LA THEORIE RELATIONNELLE UNITAIRE

Il est possible de présenter d’abord la théorie relationnelle en posant concrètement la question de savoir comment apporter de l'aide à quelqu'un dont la pathologie est à mi-chemin du psychique et du somatique. Il y a, bien sûr, la pratique courante qui consiste à traiter séparément les deux aspects extrêmes d'une pathologie relevant à la fois de la médecine et de la psychanalyse. Mais cela exclut en principe que des liens puissent exister, chez la même personne, entre des manifestations irréductibles à l'un ou à l’autre champ.
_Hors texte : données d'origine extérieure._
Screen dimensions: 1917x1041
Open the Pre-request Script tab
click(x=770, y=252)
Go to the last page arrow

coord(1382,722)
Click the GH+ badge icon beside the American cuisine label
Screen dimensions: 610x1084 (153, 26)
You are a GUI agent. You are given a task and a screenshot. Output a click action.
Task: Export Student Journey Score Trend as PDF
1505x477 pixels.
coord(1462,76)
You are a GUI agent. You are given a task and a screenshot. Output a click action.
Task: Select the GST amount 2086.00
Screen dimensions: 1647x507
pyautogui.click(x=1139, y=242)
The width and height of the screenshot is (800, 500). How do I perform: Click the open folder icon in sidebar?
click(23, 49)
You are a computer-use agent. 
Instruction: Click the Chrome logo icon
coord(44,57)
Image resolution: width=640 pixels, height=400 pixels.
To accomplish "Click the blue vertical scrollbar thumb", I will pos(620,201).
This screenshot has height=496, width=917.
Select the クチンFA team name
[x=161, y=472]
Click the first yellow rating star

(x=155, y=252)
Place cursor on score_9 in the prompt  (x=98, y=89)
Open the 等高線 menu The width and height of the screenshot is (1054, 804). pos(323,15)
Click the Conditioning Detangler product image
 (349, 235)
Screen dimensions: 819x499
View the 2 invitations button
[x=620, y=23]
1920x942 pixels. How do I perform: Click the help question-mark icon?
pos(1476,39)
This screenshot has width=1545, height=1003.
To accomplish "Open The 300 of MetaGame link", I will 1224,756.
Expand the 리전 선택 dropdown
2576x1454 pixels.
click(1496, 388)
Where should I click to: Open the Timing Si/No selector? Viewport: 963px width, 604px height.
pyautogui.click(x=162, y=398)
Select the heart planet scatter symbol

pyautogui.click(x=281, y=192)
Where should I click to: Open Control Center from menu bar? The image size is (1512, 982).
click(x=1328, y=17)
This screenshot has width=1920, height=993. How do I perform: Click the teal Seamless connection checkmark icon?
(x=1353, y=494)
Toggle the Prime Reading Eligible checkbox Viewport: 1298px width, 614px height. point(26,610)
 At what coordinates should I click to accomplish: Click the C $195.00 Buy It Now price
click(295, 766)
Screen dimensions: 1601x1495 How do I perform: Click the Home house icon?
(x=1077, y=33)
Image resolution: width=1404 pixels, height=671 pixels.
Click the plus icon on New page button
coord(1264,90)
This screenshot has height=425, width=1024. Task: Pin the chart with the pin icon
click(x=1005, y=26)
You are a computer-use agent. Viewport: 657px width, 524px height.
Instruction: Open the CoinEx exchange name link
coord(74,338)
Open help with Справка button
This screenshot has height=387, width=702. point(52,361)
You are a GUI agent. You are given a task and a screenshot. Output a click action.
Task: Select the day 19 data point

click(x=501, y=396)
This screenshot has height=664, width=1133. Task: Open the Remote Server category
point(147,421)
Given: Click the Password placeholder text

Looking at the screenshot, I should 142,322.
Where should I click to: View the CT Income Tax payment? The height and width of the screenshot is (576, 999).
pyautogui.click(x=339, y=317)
On pourrait dans ces conditions faire appel à « la psychosomatique » qui est censée opérer ce que Freud nomme « le saut mystérieux » entre l'âme et le corps, simplement pour constater aussitôt qu'on se paye de mots. Car cela consiste à plaquer sur la pathologie organique une grille de lecture symbolique, faisant partout apparaître des significations qui se veulent profondes, sur le modèle de la conversion hystérique, mais qui en fait aboutissent à la plus grande confusion. Confusion entre hystérie et pathologie organique, confusion entre sens primaire et sens secondaire du symptôme, confusion surtout entre appliquer un modèle jamais interrogé et penser une nouvelle problématique dans sa pertinence. On peut d'ailleurs aboutir à la même conclusion si, partant toujours de la psychanalyse, on effectue une autre extrapolation, destinée à rendre compte de « la somatisation », en étendant à la pathologie organique le modèle de la névrose actuelle. Il s'agit en effet chez Freud d’une partie de la psychopathologie dans laquelle l’énergie sexuelle est censée se décharger directement, sans élaboration psychique, à travers des symptômes corporels, allant de l’angoisse à la neurasthénie et dépourvus de toute signification symbolique. Ce qui permet d'affirmer, une fois effectuée la transposition nécessaire, qu'on somatise parce qu’on ne mentalise pas, prenant pour une réalité négative (alexithymie ou pensée opératoire) un fonctionnement complexe qui se manifeste par le négatif. Fonctionnement qui d'ailleurs peut exister, et c’est le cas le plus fréquent, en dehors de toute maladie organique, ce qui suffit à montrer, une fois de plus, que la pensée, ici, tourne en rond. Il faut donc reprendre les choses à leur point de départ, pour penser autrement une pathologie qui se situe entre le psychique et le somatique, dans une unité.

La première dimension de la psychosomatique unitaire s'inscrit dans la relation. Ainsi , le concept de narcissisme matériel, proposé dans le cadre d'une théorie du visage[1], par opposition au narcissisme formel de Freud, est destiné à restituer l'unité de l’être en tant que matière, par delà la multiplicité des êtres soumis au devenir. Il souligne en même temps le réseau relationnel sous-jacent à l'expérience de Narcisse, et sans lequel cette dernière resterait tout à fait énigmatique. La relation à l'autre vient avant le narcissisme.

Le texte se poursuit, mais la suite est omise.